### [WHAT THE EXERCISE ASKS]
Reproduce verbatim the lines of the listing below, starting with the line that contains "Where should I click to: Open" and going on through the line that contains "pos(1275,258)", both included.

■ ■ ■

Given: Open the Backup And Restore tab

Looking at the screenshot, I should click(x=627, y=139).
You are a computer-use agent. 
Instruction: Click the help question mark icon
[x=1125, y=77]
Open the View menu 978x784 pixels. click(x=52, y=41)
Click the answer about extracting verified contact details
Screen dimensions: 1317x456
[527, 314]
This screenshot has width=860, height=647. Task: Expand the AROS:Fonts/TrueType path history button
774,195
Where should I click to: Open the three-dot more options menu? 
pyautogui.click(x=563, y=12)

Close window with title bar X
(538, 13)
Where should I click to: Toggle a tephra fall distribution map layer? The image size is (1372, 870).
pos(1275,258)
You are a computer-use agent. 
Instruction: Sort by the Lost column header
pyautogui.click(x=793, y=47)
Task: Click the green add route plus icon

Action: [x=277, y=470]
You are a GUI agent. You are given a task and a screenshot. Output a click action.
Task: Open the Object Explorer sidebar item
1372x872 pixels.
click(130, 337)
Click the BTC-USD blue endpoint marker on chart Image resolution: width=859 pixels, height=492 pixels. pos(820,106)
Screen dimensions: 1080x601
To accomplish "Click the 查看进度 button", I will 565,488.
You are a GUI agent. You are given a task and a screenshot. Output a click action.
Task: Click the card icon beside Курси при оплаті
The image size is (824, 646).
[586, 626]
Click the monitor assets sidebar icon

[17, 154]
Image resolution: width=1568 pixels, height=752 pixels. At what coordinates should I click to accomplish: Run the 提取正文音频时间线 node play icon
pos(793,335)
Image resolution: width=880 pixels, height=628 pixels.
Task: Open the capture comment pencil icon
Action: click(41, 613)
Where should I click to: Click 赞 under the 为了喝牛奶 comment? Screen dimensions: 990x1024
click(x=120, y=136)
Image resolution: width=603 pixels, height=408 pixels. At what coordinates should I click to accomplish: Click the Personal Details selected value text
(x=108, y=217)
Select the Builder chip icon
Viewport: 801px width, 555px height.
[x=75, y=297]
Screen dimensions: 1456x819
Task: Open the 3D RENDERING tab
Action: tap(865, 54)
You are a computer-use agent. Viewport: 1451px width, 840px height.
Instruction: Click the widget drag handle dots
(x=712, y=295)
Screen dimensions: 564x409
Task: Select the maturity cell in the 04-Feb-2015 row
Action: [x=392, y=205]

■ ■ ■

### [IN RESPONSE]
Where should I click to: Open the three-dot more options menu? 
pyautogui.click(x=563, y=12)

Close window with title bar X
(538, 13)
Where should I click to: Toggle a tephra fall distribution map layer? The image size is (1372, 870).
pos(1275,258)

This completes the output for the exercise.